Sri Lankan military Tuesday claimed that it has thwarted the major LTTE attack on the Army-Air Force joint base in Vavuniya, 254 kilometres north of Colombo, and shot down a light-wing rebel aircraft that was fleeing after the attack over rebel-held Mullaitivu district in the north.
The military said that 10 rebels and 11 security force personnel including a policeman were killed and 28 others were wounded in the attack.
The Air Force said that the air defence radars, most of which were provided by India, "spotted two LTTE light aircraft while they were approaching the Vavuniya area around 4 a.m. and subsequently the fighter jets launched from Katunayaka airbase in Colombo have intercepted the terror aircraft destroying one of them over Mullaitivu.
Mullaitivu, a dense jungle area which is considered the base for LTTE chief Velupillai Prabhakaran, is located 352 km northeast of Colombo and lies nearly 100 km north of Vavuniya.
Mullaitivu and Kilinochchi are the only two districts in Sri Lanka that remains under the control of the LTTE for the past two decades, with the military pushing the rebels from their former strongholds in the east of the country.

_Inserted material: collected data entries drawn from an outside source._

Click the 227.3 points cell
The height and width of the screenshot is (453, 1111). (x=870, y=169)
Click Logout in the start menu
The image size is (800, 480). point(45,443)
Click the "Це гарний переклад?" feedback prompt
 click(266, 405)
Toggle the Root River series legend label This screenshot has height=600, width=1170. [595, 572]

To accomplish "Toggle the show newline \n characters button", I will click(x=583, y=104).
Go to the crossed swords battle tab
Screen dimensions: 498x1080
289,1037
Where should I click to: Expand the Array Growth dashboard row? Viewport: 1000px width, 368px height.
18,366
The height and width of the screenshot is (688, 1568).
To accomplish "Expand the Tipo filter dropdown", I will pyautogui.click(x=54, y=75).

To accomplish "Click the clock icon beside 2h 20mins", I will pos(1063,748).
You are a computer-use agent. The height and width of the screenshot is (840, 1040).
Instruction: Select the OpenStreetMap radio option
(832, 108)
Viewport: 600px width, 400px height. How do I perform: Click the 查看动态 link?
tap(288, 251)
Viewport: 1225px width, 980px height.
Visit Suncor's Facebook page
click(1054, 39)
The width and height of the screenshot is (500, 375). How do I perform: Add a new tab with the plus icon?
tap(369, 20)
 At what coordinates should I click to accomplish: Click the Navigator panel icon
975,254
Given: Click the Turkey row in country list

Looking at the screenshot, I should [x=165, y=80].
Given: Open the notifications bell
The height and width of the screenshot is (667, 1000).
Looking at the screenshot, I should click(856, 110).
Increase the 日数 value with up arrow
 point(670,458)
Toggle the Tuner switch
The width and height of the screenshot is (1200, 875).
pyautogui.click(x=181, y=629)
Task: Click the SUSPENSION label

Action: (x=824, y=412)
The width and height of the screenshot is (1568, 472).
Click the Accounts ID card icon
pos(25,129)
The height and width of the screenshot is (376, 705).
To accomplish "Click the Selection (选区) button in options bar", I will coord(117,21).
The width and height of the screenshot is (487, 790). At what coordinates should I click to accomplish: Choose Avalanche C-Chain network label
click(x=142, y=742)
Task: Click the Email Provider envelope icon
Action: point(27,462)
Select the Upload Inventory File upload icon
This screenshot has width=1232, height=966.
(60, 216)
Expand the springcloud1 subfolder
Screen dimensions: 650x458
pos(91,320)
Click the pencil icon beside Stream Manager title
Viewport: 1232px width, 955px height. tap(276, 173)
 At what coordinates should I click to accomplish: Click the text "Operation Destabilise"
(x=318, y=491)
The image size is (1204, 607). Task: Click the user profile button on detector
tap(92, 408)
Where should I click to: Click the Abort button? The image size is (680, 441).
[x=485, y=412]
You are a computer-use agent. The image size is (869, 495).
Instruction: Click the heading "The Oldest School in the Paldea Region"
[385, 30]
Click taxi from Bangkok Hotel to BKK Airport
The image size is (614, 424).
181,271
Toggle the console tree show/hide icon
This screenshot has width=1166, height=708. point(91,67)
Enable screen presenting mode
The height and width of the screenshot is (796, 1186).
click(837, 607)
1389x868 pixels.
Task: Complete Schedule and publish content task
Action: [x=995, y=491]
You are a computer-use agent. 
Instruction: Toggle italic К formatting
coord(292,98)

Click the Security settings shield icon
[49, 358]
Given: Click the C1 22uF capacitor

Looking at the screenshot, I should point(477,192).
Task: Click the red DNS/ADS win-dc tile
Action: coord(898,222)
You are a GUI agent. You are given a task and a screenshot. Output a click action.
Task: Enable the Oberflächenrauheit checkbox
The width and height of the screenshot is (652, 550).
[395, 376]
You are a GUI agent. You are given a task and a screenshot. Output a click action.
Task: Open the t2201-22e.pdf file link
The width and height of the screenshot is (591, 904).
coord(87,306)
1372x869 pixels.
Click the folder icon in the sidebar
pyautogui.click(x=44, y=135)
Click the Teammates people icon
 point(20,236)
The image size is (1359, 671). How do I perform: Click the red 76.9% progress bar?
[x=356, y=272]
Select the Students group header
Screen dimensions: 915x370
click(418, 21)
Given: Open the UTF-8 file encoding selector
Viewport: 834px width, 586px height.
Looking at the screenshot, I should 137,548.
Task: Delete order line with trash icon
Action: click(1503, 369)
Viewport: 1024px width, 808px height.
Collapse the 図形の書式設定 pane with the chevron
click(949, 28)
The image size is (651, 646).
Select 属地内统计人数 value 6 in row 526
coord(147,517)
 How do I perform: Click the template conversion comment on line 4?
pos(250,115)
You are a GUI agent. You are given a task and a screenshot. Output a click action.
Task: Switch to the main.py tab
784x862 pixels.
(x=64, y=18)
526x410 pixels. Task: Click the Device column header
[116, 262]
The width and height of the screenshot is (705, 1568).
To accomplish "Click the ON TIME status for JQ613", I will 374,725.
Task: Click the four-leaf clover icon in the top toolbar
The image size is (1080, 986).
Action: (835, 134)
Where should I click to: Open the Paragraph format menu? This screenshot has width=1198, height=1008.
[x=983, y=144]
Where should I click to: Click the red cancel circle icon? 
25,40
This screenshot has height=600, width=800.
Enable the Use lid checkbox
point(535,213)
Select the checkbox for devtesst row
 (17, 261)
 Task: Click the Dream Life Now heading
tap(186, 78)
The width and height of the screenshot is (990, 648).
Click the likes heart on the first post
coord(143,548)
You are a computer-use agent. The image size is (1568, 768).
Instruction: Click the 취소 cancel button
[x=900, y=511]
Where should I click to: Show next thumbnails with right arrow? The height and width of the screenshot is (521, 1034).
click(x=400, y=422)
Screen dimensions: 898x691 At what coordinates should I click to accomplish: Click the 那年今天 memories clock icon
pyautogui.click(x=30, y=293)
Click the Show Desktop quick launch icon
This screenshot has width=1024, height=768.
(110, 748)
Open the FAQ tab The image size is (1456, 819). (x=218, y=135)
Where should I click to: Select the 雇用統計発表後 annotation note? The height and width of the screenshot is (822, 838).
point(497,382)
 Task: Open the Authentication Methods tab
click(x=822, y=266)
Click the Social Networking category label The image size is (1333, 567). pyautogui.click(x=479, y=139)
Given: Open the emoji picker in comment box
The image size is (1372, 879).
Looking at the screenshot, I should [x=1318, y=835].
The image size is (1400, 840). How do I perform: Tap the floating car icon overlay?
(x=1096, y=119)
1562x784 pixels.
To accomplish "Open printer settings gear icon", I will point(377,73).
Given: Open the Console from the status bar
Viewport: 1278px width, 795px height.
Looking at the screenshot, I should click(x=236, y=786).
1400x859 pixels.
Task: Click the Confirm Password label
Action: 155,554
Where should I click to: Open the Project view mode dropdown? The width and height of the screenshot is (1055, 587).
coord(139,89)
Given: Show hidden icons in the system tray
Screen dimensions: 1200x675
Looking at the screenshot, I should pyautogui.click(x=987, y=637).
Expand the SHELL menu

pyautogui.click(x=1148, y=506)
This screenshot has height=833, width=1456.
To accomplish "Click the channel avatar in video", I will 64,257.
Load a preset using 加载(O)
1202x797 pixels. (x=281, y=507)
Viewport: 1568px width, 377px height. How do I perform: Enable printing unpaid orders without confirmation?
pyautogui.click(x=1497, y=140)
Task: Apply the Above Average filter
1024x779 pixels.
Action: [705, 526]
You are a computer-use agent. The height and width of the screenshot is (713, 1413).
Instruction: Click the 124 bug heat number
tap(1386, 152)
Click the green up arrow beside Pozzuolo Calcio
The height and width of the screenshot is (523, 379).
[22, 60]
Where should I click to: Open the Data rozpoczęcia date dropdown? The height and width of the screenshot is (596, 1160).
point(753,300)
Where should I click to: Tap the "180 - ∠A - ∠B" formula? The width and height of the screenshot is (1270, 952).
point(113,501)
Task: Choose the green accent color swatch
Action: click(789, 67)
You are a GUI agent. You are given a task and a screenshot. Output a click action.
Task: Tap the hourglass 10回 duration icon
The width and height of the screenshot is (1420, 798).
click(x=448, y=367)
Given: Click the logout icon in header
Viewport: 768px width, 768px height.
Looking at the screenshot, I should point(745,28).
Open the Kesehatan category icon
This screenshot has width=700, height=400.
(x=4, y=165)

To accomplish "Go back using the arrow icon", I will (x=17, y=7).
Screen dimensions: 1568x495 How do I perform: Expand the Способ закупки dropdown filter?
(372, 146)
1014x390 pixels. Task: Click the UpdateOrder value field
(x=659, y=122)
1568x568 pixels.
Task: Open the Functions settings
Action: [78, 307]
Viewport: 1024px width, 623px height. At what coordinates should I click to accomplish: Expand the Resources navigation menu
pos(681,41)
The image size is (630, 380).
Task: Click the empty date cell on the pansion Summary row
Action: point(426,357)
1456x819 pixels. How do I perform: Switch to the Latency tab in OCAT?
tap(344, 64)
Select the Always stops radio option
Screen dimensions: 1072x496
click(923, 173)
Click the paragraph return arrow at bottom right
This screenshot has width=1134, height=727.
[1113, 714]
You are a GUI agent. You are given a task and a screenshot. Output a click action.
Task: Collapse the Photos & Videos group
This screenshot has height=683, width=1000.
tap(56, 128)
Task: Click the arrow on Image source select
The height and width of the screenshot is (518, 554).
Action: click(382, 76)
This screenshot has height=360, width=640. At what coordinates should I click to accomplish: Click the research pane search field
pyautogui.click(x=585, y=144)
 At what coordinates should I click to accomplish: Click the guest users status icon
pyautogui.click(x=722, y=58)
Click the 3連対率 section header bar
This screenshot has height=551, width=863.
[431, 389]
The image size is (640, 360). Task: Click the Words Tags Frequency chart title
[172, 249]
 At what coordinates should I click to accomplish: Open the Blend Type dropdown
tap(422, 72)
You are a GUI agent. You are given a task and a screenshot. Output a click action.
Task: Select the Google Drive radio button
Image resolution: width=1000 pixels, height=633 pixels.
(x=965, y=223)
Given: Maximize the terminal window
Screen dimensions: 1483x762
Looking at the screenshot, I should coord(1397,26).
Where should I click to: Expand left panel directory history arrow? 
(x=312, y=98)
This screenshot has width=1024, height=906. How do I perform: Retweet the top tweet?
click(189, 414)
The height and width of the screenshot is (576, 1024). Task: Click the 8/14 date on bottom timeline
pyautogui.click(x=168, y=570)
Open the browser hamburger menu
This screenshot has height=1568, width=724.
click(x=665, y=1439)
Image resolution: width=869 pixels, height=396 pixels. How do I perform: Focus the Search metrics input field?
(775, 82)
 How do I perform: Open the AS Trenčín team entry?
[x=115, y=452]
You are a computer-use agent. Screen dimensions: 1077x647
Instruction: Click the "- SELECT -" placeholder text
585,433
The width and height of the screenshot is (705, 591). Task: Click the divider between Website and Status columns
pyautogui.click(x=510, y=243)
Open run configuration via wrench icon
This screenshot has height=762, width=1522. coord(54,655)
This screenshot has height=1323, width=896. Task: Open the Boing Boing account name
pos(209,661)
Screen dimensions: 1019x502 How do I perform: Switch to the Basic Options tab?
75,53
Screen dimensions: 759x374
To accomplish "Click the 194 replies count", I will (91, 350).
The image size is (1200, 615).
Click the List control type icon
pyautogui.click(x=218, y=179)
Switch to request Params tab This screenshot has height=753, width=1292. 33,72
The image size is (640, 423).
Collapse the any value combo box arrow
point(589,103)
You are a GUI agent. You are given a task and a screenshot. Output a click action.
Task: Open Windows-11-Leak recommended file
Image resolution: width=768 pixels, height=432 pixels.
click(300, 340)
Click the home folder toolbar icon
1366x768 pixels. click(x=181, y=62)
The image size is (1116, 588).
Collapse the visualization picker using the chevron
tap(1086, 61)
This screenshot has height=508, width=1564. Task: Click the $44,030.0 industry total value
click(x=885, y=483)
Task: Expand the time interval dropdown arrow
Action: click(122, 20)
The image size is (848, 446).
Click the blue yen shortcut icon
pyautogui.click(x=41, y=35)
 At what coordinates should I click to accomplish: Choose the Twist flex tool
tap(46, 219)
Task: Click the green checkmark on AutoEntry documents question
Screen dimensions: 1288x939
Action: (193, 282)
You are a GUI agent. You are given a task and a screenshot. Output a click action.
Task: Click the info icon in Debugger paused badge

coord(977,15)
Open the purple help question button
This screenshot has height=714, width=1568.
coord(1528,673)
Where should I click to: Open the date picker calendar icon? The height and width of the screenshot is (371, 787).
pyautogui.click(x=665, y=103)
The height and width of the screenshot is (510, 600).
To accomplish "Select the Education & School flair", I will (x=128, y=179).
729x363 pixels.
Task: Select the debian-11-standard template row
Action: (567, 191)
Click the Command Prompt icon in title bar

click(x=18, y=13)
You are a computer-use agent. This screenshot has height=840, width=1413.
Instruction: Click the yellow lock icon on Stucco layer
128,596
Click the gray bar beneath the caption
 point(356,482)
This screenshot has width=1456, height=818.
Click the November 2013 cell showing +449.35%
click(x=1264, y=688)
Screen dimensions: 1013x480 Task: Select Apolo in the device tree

Pro-LTTE website puthinam.com said on Tuesday that the LTTE aircraft during the pre-dawn air raid targeted a building complex where the Indian-made 2-D Indra radars were housed.
It said that the radars were damaged while two Indian engineers operating these radars were also wounded in the attack and taken to Colombo for treatment.
However, Air Force spokesman Wing Commander Janakka Nanayakkara said that the radars in the base "have not sustained any damage during the rebel attack", adding that the LTTE aircraft have never been able to get close to the area where the radars are kept, due to counter attacks by the military.